2023-05-12 03:39:31

by Masahiro Yamada

[permalink] [raw]
Subject: [RFC] [kbuild test robot] random-order parallel building

Hello, maintainers of the kbuild test robot.

I have a proposal for the 0day tests.


GNU Make traditionally processes the dependency from left to right.

For example, if you have dependency like this:

all: foo bar baz

GNU Make builds foo, bar, baz, in this order.


Some projects that are not capable of parallel builds
rely on that behavior implicitly.

Kbuild, however, is intended to work well in parallel.
(As the maintainer, I really care about it.)

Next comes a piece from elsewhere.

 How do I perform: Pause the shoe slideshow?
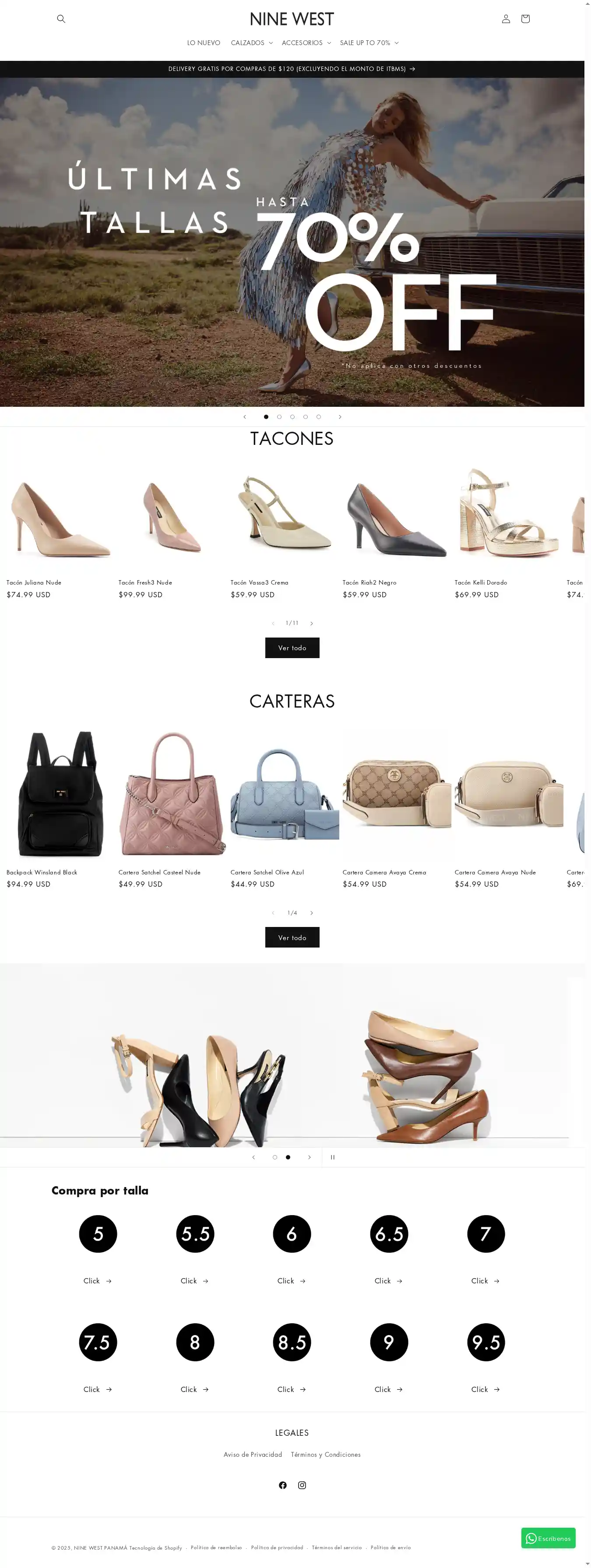(x=332, y=1157)
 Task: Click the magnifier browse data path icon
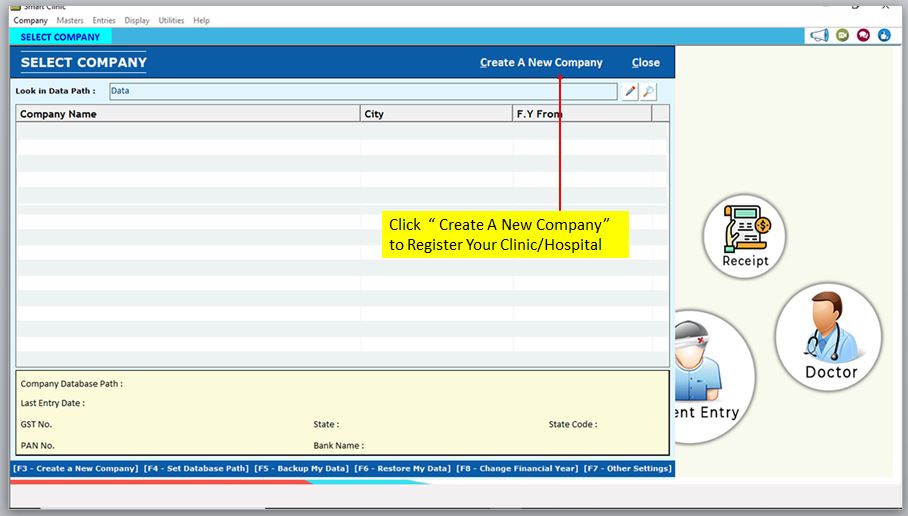pos(649,92)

From time to time, people add "just worked for me" code,
but apparently that lacks proper dependency.
Sometimes it requires an expensive CPU to reproduce
parallel build issues.


For example, see this report,
https://lkml.org/lkml/2016/11/30/587

The report says 'make -j112' reproduces the broken parallel build.
Most people do not have such a build machine that comes with 112 cores.
It is difficult to reproduce it (or even notice it).

(Some time later, it was root-caused by 07a422bb213a)

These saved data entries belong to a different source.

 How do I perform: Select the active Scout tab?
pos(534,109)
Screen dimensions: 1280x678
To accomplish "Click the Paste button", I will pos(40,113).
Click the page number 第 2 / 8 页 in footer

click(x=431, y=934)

GNU Make 4.4 got this option.

--shuffle[={SEED|random|reverse|none}]
Perform shuffle of prerequisites and goals.



'make --shuffle=reverse' will build in reverse order.
In the example above, baz, bar, foo.

'make --shuffle' will randomize the build order.


If there exists a missing dependency among foo, bar, baz,
it will fail to build.



We already perform the randconfig daily basis.
So, random-order parallel building is a similar idea.

Perhaps, it makes sense to add the "--shuffle=SEED" option
but it requires GNU Make 4.4. (or GNU Make 4.4.1)
Is this too new?



--
Best Regards
Masahiro Yamada


2023-05-12 07:28:53

by Li, Philip

[permalink] [raw]
Subject: Re: [RFC] [kbuild test robot] random-order parallel building

On Fri, May 12, 2023 at 12:25:13PM +0900, Masahiro Yamada wrote:
> Hello, maintainers of the kbuild test robot.
>
> I have a proposal for the 0day tests.

Thanks a lot for the proposal for the shuffle make, we will do some
investigation to try this random order parallel build. The gnu make
we currently use is 4.3, we will try the 4.4 to see any problem.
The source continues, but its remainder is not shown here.